Passage provided:
::::
“One of the great gifts of Scripture is that it creates for us categories of thought that help us grasp more truth” (Piper, p. 152).  That statement prepares us for this chapter as we follow John Piper in answering the question, “Is the Bible true and the standard by which all other claims to truth should be measured?”  In this chapter, Piper argues that Scripture possesses a divine glory which authenticates it as God’s word.

A Peculiar Glory: How the Christian Scriptures Reveal Their Complete Truthfulness by [Piper, John]

https://www.amazon.com/Peculiar-Glory-Christian-Scriptures-
Truthfulness-ebook/dp/B01M99IQ85/ref=sr_1_1?ie=UTF8&qid=
1493047788&sr=8-1&keywords=A+Peculiar+Glory

Piper’s aim in this chapter:  “to shed as much light on the process of divine illumination as I can by means of four analogies . . . In other words, I am asking, what is it like to experience the miracle of 2 Corinthians 4:6?”  (Piper, p. 152).

For it is the God who said, “Let light shine out of darkness,” who has shone in our hearts to give the light of the knowledge of the glory of God in the face of Jesus Christ.

#1–THE RATIONAL SOUL AND THE WORD OF GOD

The physical human body— the movement of all its part and its speech from vocal chords and brain, etc.—convinces us that it’s not just a physical body.  Behind it lies a rational soul.

So it is, Piper argues (with a too-long-to-insert-here quote from Jonathan Edwards), with the Scripture.  It is analogous to the physical body.  Behind it (or better, in profound union with it) is a divine mind.

“The union in both cases is so profound that when we see the acting human body as we ought, and we see the meaning of the Scriptures as we ought, there is no conscious inferring.  There is immediate light.  This is a rational person, not just a body.  This is the word of God, not just of man” (Piper, p. 154).

#2–THE PAINTER AND THE GOD WHO SPEAKS

Consider the analogy between knowing God is the author of Scripture and  knowing “The Storm on the Sea of Galilee” was painted by Rembrandt.  (Inserted because I think it’s powerful.)

File:Rembrandt Christ in the Storm on the Lake of Galilee.jpg

Cover Rembrandt’s painting with paper leaving only a pinhole, and you couldn’t identity him as the painter.  So with Scripture.  Just a letter or even single word here and there wouldn’t identify God as author.

The glory of God to be seen there lies in Scripture’s meaning.  And to grasp that meaning and see that glory requires a sufficient account of Scripture.  How much?  That depends, first, on which part of the Book one looks at.  Job, with its lengthy dialogues, requires a much broader view then, say, the Gospel of John or Romans.
::::
Job a: In the passage about John Piper's chapter, what does Piper argue Scripture possesses?

(Items from a data source)
::::
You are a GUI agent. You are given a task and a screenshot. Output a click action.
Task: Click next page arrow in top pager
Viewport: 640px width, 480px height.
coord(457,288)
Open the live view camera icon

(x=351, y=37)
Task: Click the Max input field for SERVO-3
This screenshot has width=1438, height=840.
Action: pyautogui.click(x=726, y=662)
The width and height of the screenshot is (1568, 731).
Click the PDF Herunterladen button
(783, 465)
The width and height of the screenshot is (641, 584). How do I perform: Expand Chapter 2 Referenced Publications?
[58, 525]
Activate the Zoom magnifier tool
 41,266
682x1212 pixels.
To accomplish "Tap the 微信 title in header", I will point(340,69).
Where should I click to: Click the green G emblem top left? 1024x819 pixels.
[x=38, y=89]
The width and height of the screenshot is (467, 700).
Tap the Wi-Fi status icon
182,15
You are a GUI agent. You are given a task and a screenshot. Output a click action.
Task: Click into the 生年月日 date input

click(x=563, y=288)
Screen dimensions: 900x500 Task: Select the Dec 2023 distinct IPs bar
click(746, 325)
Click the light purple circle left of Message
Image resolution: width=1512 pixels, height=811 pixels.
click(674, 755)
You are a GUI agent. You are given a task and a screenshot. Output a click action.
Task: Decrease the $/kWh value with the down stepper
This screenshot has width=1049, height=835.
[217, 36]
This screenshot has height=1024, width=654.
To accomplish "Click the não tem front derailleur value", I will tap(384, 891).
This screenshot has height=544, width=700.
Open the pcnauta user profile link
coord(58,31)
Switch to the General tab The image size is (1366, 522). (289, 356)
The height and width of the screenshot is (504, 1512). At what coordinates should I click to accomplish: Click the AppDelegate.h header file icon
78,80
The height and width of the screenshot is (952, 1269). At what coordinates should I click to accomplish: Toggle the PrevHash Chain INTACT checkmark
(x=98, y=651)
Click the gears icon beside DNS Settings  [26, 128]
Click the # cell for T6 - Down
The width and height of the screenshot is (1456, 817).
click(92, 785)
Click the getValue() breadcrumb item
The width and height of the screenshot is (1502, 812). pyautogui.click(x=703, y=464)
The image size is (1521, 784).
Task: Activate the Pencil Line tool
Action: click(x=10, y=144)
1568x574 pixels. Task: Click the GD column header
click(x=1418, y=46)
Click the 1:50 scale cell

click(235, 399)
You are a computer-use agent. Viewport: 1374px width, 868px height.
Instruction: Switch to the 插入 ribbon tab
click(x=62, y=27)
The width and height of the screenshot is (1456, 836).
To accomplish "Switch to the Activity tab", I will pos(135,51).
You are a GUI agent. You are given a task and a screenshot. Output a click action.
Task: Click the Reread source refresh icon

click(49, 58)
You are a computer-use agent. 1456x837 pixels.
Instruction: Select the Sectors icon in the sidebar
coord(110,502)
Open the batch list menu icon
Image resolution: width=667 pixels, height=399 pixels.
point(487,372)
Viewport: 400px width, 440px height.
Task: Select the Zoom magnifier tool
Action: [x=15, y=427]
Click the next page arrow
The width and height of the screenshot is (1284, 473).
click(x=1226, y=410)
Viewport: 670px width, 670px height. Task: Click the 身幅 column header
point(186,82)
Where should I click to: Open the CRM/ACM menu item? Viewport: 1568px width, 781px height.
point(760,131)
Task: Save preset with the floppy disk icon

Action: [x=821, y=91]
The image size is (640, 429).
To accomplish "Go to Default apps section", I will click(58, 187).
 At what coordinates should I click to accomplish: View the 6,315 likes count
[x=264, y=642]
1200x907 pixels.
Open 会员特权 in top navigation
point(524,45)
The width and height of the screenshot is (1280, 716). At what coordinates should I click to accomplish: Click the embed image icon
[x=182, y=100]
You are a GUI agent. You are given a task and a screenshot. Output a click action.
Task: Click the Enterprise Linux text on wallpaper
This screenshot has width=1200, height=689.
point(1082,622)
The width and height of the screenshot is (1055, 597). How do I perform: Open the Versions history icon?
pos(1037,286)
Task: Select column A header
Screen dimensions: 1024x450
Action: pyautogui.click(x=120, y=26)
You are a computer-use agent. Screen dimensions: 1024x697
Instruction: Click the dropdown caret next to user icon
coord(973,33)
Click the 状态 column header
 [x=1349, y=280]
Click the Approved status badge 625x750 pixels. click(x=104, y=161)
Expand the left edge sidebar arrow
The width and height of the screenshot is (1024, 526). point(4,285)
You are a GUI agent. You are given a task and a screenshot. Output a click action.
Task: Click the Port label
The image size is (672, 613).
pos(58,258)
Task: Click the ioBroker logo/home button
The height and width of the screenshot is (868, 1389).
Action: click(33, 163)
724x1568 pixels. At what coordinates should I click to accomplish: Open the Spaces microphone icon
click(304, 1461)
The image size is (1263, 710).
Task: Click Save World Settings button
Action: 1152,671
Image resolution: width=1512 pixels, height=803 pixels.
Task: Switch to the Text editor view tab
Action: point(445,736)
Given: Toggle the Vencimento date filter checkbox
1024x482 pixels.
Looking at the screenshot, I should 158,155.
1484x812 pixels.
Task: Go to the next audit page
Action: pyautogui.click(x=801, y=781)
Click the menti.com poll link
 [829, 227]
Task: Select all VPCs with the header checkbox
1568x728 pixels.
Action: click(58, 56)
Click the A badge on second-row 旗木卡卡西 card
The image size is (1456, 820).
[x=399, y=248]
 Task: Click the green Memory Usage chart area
::::
Job b: Rewrite the listing lines from the line with "Activate the Zoom magnifier tool" up to and including the line with "will tap(384, 891)." as a JSON list of strings, one string per line, leaving out blank lines.

Complete output a: A divine glory that authenticates it as God's word.

Complete output b:
[
  "Activate the Zoom magnifier tool",
  " 41,266",
  "682x1212 pixels.",
  "To accomplish \"Tap the 微信 title in header\", I will point(340,69).",
  "Where should I click to: Click the green G emblem top left? 1024x819 pixels.",
  "[x=38, y=89]",
  "The width and height of the screenshot is (467, 700).",
  "Tap the Wi-Fi status icon",
  "182,15",
  "You are a GUI agent. You are given a task and a screenshot. Output a click action.",
  "Task: Click into the 生年月日 date input",
  "click(x=563, y=288)",
  "Screen dimensions: 900x500 Task: Select the Dec 2023 distinct IPs bar",
  "click(746, 325)",
  "Click the light purple circle left of Message",
  "Image resolution: width=1512 pixels, height=811 pixels.",
  "click(674, 755)",
  "You are a GUI agent. You are given a task and a screenshot. Output a click action.",
  "Task: Decrease the $/kWh value with the down stepper",
  "This screenshot has width=1049, height=835.",
  "[217, 36]",
  "This screenshot has height=1024, width=654.",
  "To accomplish \"Click the não tem front derailleur value\", I will tap(384, 891)."
]